Chief operating officer for the board Mark Braun confirmed that advertisements for the Iowa State president position went out on July 6. He called the time since then "an active recruitment period," though he also noted that traditionally the most applications come in during the last few days of the recruiting period. Aug. 24 is the application deadline for "best consideration," with the search committee scheduled to meet on Sept. 12.
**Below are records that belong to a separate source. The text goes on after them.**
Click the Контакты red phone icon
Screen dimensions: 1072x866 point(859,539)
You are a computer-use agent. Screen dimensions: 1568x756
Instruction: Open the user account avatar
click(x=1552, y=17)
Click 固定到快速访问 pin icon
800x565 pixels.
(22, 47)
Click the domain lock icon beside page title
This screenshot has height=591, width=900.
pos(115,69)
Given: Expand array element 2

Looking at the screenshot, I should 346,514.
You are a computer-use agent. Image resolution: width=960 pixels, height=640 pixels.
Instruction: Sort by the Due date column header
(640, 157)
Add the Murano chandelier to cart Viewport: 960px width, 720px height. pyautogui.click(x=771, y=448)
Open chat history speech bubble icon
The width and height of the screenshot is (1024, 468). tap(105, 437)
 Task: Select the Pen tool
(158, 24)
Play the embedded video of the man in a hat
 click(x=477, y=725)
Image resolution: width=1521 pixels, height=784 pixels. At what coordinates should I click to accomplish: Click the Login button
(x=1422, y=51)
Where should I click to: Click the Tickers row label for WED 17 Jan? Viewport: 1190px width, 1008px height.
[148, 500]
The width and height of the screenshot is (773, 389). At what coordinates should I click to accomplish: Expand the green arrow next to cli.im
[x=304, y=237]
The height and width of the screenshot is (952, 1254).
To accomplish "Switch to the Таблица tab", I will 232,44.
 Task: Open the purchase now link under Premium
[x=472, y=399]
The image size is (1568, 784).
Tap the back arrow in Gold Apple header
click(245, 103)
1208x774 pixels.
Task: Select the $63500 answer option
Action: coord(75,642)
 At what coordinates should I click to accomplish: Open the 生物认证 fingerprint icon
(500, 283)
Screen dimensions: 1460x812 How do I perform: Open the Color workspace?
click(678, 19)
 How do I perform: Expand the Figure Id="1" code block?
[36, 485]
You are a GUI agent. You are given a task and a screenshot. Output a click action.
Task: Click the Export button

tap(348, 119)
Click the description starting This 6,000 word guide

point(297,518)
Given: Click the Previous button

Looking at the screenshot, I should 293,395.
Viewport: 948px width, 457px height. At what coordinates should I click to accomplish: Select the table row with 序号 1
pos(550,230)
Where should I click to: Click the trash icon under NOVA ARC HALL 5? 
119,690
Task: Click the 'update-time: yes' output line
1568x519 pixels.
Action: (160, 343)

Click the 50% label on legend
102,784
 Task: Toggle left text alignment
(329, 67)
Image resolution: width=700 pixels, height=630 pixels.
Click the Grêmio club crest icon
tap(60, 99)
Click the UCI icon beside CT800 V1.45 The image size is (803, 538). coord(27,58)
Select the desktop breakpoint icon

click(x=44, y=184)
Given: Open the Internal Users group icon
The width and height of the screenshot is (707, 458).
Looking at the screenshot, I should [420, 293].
Executive director search update

Interim executive director of the board Keith Saunders reported that advertisements for a new executive director and chief executive officer have been placed. The search committee will begin reviewing applications on Aug. 15, with the goal of presenting a list of finalists to the board at its September meeting. Former director Robert Donley retired on July 15.

Project approval

The board also gave final approval to these Iowa State projects:

  • Schematic design and budget ($2.75 million) for a radiation therapy addition to the Veterinary Medicine small animal hospital for treating pets with cancer. The premanufactured structure includes a shielded treatment room containing radiation equipment, control room, storage and mechanical space. Construction is scheduled to begin in October, with occupancy within five months. The funding sources are university funds, a capital appropriation and private gifts.
  • Schematic design and budget ($2.2 million) for a remodel and addition to the southwest corner of Sukup Hall to add an in-floor vehicle chassis dynamometer in the existing vehicle power systems lab. Construction is scheduled from January to June 2018. About 80 percent of the funding is private gifts, with the rest university funds.
  • Project description and budget ($2.1 million) to upgrade the recreation fields east of the Maple Willow Larch residence complex. The project includes regrading the fields to improve drainage, installing an automatic irrigation system and adding lighting so the fields can be used after sunset by sports clubs and intramural programs. It will be funded by recreation services.